Brahmacharya reminds us that we aren’t embodied in this form to feel dead but to feel alive. We aren’t embodied to snuff out our vitality and passion through excess, but to bring it to full expression. Brahmacharya invites us to be willing to walk around “turned on” to the wonders of life itself. Howard Thurman understood the importance of our passion to the world when he said, “Don’t ask yourself what the world needs. Ask yourself what makes you come alive. And then go do it. Because what the world needs is people who have come alive.”

Ideas to consider around brahmacharya:

  • Practice pleasure without excess. Eat, work, and sleep to the point of increased energy and before the lethargy of excess sets in. Know what is enough and stop there.  
  • Contemplate your own divinity – are you willing to be sacred? 
  • Which practices connect you to your passion and your sacredness?? 
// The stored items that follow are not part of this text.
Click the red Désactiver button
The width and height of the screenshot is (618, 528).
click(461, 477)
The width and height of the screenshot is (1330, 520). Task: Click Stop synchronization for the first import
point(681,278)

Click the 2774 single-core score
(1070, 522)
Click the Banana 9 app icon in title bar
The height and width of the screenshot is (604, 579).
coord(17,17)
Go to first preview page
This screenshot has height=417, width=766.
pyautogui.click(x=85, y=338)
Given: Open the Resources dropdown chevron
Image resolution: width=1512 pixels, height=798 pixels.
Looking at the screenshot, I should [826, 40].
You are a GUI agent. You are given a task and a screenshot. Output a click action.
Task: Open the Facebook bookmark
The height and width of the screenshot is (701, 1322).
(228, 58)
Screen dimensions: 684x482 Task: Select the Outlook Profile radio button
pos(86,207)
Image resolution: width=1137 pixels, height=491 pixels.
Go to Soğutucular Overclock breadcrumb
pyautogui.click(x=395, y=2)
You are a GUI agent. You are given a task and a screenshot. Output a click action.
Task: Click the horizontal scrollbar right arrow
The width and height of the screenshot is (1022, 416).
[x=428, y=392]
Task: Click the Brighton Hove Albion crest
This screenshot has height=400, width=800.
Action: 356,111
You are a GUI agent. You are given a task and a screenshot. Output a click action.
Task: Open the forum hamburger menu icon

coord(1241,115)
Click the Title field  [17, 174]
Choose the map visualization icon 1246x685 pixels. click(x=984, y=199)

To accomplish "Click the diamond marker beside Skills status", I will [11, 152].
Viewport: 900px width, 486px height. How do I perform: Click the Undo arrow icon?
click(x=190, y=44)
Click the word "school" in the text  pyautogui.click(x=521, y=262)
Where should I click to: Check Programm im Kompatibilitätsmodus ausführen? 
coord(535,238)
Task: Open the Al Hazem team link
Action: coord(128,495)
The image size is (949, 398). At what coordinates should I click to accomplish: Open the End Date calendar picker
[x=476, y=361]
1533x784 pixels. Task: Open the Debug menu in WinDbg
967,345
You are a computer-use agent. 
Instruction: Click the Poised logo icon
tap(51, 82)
  • Watch your attachment to the object of your desires whether it be a sexual partner, food, drink, etc. What are your thoughts around it? How do you feel if you can’t have it? How do you feel if you do have it? Notice if your desires are controlling you.
  • Notice how much time you spend thinking or acting on your desires for your physical pleasures vs your spiritual progress or even spiritual pleasures.
  • Practice pleasure without excess. Eat, work, and sleep to the point of increased energy and before the lethargy of excess sets in. Know what is enough and stop there.  
  • See if you can create an environment where the desire for a specific sensual pleasure doesn’t even arise. For instance,you are so consumed and fulfilled by a great book that you never even think about snacking.
  • See the sacred in the ordinary and God in each person you encounter. Notice the beliefs or judgments that limit your ability to see God and experience God in all things. Then practice letting everything be a relationship with the Divine.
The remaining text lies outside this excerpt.